===== SOURCE TEXT =====

The Tolner Rebbe answers his questions by redirecting our entire understanding of this incident. It is not that Miriam took the drum and then all the women followed her, and they did the dances that women do at chasunah’s. This is not what happened over here.
The explanation is that this was a protest (hafganah!). How does the Tolner Rebbe see this? The word “the prophetess” gives us a clue. Miriam saw what was happening over here with Divine Vision. The normal human eye would not be able to discern this. But she saw what was happening. It was a demonstration.
What was the demonstration about? “What about us! Are we chopped liver?” Chazal tell us, that in the merit of the righteous women, our ancestors left Mitzrayim (Sotah 11b-12a). It was the men who had given up hope, and it was the women who kept them going and encouraged them to procreate. Now, during the final celebration of our exodus, is it just the men who are going to sing praises to G-d? What about us? What are we?
Miriam saw what was happening. She was not happy with the fact that all the women were following after her with drums and dancing because this was not an innocuous celebration. This was a protest! She heard the women complaining, “It is not fair that the men will have all the glory and be the ones who are the celebrants! What about us?”
The pasuk therefore uses the verb “Va’Taan Lahem Miriam” – Miriam responded to them! There was a question here which needed to be answered. The question was “What about us?” And Miriam answered “Lahem” – “Oh! You want to be like the men? Okay, I will answer you like men.” She is answering a question that we hear until this very day. “Why can’t women do this? Why can’t women do that? It is not fair!”

=====

• INSTRUCTIONS:
[A] Translate this sentence from the commentary on Miriam's song into Spanish: "Miriam saw what was happening over here with Divine Vision."
[B] Quote the commentary on Miriam's song from "The explanation is" up to and including "was a demonstration.".

===== SUPPLIED DATA =====

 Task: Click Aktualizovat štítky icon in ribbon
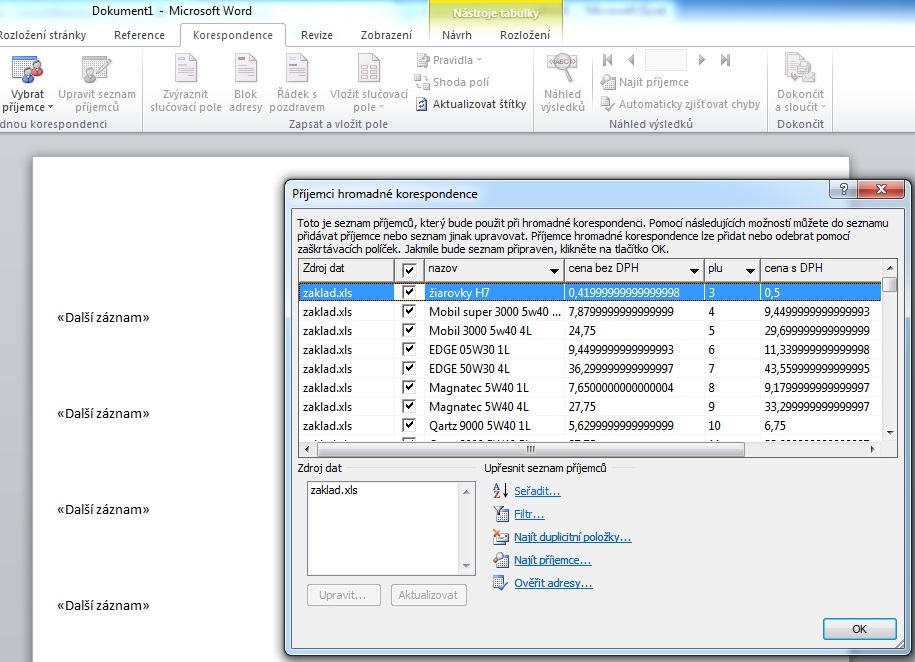[424, 104]
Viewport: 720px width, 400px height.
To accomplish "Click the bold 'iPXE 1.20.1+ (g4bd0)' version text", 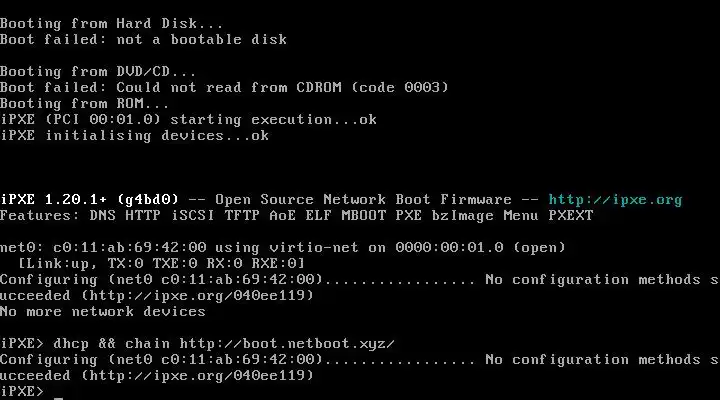I will (89, 200).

=====

• SOLUTIONS TO THE PROBLEMS:
[A] Miriam vio con Visión Divina lo que estaba sucediendo aquí.

[B]
The explanation is that this was a protest (hafganah!). How does the Tolner Rebbe see this? The word “the prophetess” gives us a clue. Miriam saw what was happening over here with Divine Vision. The normal human eye would not be able to discern this. But she saw what was happening. It was a demonstration.